LONDON – Connected television and ad-supported streaming are moving firmly into the mainstream, creating rapid growth opportunities and new challenges for advertisers and the programmatic ecosystem, said Cadi Jones, SVP, EMEA, at Index Exchange.
Speaking with Beet.TV contributor Robert Andrews at the Beet.TV and WPP Media Leadership Summit, Jones said CTV and ad-supported video on demand, or AVOD, adoption is accelerating across Europe, particularly in the United Kingdom. There, roughly 14% of in-home viewing now comes from ad-supported streaming services. That share is expected to grow quickly as streaming ad spend in the country is forecast to double over the next two years, reaching nearly £3 billion ($4 billion).
“With that growth comes a lot of opportunity,” Jones said, “but also significant challenges around readiness, standardization and collaboration across the industry.”
Curated marketplaces drive success
As more streaming TV inventory becomes available programmatically, Jones said brands and agencies are being forced to rethink how they activate CTV, especially as artificial intelligence and advanced optimization tools play a larger role. The most successful advertisers, she said, are increasingly transacting through curated programmatic marketplaces, which offer greater control, transparency and access to data.
Rather than optimizing solely for delivery, Jones said these brands are using contextual and quality signals to optimize toward engagement and real outcomes.

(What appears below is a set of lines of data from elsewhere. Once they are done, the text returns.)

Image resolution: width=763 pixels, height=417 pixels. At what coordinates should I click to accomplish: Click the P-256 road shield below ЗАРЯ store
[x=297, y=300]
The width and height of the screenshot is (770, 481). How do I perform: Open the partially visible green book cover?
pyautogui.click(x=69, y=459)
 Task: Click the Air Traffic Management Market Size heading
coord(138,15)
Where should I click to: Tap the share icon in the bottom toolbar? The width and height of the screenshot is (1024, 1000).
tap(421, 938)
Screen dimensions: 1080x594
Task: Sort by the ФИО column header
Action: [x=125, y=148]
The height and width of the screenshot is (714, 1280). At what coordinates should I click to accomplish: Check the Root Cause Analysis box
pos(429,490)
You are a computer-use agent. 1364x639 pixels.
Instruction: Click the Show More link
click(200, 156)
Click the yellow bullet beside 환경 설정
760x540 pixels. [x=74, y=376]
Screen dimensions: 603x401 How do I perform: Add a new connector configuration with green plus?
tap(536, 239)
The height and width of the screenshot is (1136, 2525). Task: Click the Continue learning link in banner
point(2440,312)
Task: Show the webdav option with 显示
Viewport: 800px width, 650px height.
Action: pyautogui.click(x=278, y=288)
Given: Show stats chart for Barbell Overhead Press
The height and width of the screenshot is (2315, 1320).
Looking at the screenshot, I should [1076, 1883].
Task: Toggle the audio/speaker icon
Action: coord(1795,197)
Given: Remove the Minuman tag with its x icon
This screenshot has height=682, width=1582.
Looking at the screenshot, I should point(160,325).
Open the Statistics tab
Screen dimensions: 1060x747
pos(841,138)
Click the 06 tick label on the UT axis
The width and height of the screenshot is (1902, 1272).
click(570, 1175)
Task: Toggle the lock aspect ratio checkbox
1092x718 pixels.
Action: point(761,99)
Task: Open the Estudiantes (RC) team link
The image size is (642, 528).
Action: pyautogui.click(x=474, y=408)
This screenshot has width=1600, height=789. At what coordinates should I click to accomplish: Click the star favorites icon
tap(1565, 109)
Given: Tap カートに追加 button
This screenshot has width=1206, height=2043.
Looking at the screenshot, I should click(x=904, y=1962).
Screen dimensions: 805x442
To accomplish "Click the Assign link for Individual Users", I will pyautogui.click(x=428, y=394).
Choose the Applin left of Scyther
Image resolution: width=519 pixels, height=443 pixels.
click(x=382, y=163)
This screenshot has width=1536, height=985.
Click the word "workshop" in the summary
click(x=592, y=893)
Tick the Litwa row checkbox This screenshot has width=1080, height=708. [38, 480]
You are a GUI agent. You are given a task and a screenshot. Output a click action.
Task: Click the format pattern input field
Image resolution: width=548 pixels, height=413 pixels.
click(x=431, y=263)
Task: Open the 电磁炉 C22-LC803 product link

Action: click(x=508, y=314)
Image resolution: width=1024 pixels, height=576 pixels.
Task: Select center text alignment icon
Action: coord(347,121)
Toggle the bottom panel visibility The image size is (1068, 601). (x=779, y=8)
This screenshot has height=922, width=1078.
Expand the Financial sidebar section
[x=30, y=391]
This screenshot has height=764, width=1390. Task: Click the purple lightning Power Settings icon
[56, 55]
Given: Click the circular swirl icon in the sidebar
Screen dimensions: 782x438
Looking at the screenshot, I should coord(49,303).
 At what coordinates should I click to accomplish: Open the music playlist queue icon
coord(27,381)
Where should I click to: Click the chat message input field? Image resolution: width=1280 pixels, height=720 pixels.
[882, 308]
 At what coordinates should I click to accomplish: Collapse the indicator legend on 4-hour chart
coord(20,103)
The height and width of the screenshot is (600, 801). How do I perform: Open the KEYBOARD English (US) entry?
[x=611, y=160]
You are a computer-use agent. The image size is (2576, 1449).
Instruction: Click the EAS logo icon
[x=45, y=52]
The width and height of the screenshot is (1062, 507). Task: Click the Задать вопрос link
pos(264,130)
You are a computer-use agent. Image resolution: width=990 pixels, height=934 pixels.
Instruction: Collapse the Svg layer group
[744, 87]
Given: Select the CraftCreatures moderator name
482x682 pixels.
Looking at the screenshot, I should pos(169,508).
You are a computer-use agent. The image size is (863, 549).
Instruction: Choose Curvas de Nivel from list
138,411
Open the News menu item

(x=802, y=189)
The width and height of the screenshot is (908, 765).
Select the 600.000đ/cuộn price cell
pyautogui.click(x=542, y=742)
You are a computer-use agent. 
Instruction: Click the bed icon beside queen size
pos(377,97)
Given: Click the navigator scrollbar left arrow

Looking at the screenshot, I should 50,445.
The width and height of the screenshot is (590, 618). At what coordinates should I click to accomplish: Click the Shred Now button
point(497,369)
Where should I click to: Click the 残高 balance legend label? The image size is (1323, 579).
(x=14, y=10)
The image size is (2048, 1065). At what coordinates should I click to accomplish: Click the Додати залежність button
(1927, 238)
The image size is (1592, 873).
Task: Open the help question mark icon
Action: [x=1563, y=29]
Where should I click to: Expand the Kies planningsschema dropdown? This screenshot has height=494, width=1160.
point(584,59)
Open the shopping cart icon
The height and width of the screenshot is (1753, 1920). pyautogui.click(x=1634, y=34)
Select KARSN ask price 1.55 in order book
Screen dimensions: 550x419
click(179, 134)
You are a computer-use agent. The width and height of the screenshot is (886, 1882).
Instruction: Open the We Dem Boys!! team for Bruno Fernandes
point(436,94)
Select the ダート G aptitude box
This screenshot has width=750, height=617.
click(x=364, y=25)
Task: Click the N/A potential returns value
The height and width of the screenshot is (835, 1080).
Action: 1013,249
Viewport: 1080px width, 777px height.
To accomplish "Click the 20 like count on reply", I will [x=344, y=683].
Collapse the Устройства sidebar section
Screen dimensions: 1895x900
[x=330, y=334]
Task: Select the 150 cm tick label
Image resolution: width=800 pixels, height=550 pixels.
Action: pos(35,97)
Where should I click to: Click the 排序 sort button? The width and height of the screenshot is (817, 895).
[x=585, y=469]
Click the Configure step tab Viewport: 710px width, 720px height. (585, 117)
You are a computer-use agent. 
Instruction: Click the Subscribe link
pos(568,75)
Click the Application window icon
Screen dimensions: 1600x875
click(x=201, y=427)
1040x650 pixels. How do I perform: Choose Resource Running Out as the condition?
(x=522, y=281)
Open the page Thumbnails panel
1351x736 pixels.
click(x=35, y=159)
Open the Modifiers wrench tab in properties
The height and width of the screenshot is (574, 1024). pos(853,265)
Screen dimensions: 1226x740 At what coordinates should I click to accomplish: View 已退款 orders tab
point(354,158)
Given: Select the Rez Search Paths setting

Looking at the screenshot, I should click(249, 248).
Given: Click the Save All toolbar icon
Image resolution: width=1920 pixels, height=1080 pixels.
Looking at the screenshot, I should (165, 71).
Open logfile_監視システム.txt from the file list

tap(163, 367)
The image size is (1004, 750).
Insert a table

“It’s about delivering the results that matter,” she said, pointing to analysis that ties real-time optimization to stronger brand metrics.
Jones highlighted a recent campaign executed with agency PMG and contextual intelligence provider Iris TV across Index Exchange marketplaces. By incorporating advanced contextual signals, the campaign delivered a tenfold increase in brand favorability and tripled brand consideration compared with benchmarks, she said.
Seeking scale among more media channels
Fragmentation remains one of the biggest obstacles to scaling programmatic CTV, Jones added, making collaboration and common standards critical. Index Exchange, she said, has focused on bringing publishers, media owners and technology partners together to drive consistency and transparency.
Among the initiatives gaining momentum are the Live Event Ad Protocol (LEAP), aimed at standardizing live streaming ads, and AdCP, a protocol designed to enable AI-driven advertising workflows.
“Standards drive measurable outcomes,” Jones said. “They give buyers consistency, comparability and signals they can trust, and when you combine that with transparency and efficiency, you get better results and more investment.”
Jones also expects the shift toward sell-side decisioning to accelerate into 2026. By accessing richer signals earlier in the bid lifecycle, the sell side can help brands identify high-performing audiences at scale and at more efficient prices, she said.
“That combination of scale, performance and efficiency is what drives spend,” Jones said, adding that sell-side decisioning is becoming more mainstream and is likely to be one of the programmatic industry’s fastest-growing areas in the year ahead.
Overall, Jones said the continued convergence of CTV growth, data-driven optimization and collaborative standards is creating a more mature streaming marketplace, one increasingly aligned with advertisers’ demands for measurable performance and transparency.